■ EXERCISE GOAL ■
From the line containing "Where should I" through the end of the listing, reproduce every line, requests included, with each coordinate in the answers multiplied by 1.6 and rounded to a whole number, halves rounding up. Leave the pictures out.

═════ LISTING ═════

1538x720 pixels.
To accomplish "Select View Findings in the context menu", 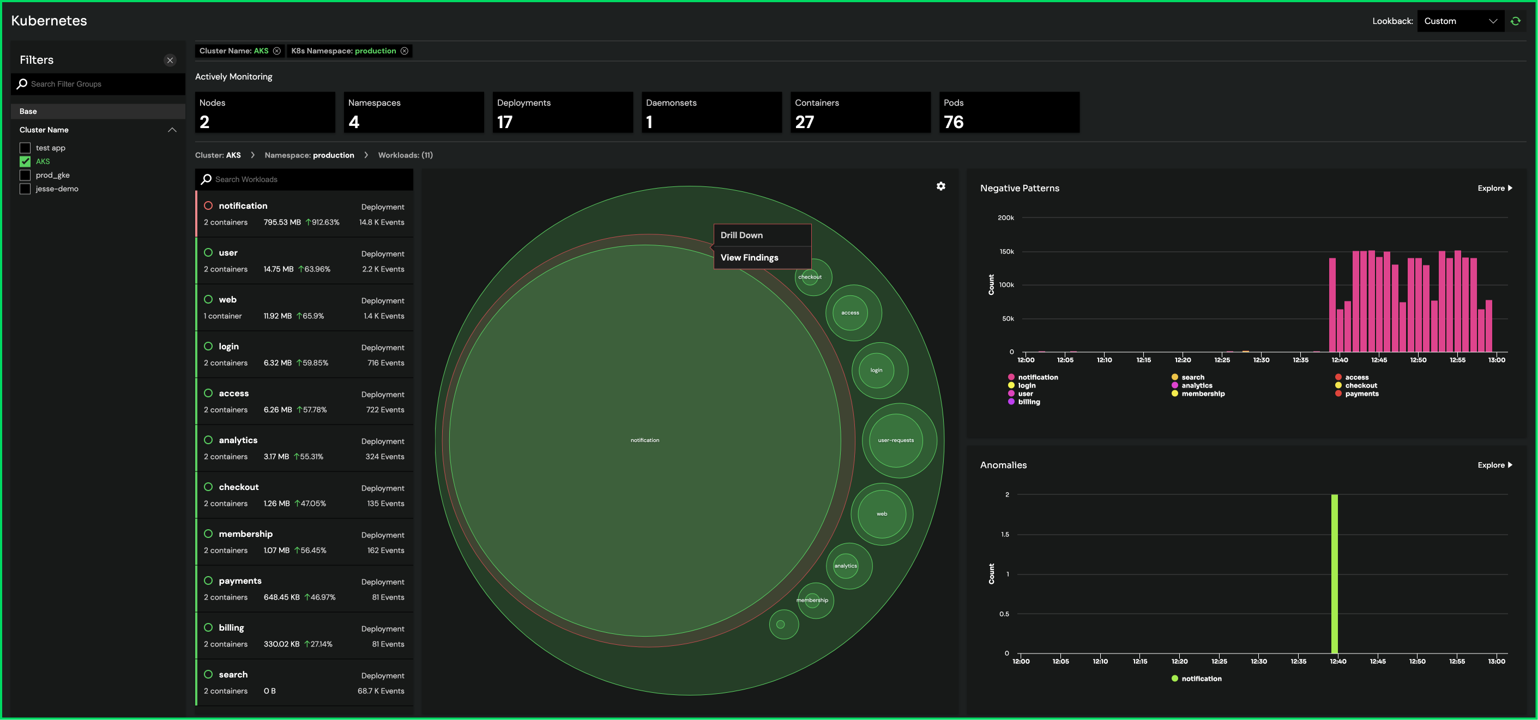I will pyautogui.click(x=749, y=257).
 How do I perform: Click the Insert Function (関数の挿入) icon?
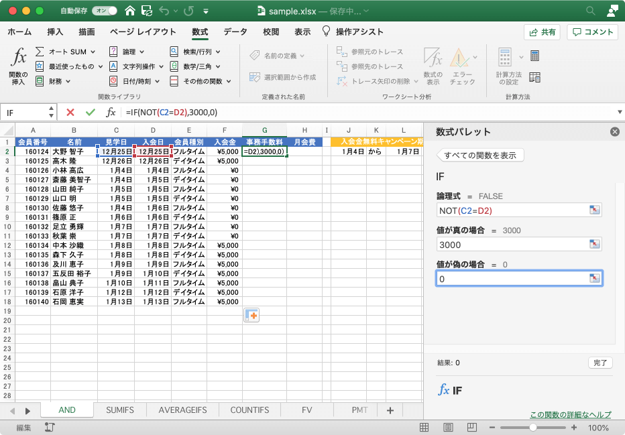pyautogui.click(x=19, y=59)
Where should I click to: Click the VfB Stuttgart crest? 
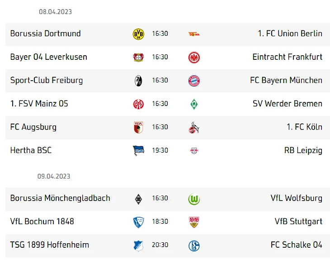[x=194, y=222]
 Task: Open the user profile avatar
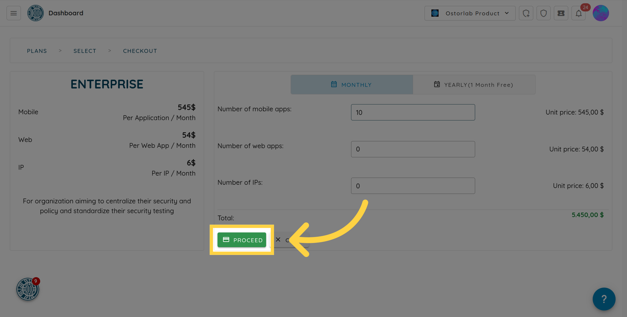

═════

■ SOLUTION FOR THIS EXERCISE ■
Where should I click to: Click the VfB Stuttgart crest? 
[x=310, y=355]
 Task: Open the user profile avatar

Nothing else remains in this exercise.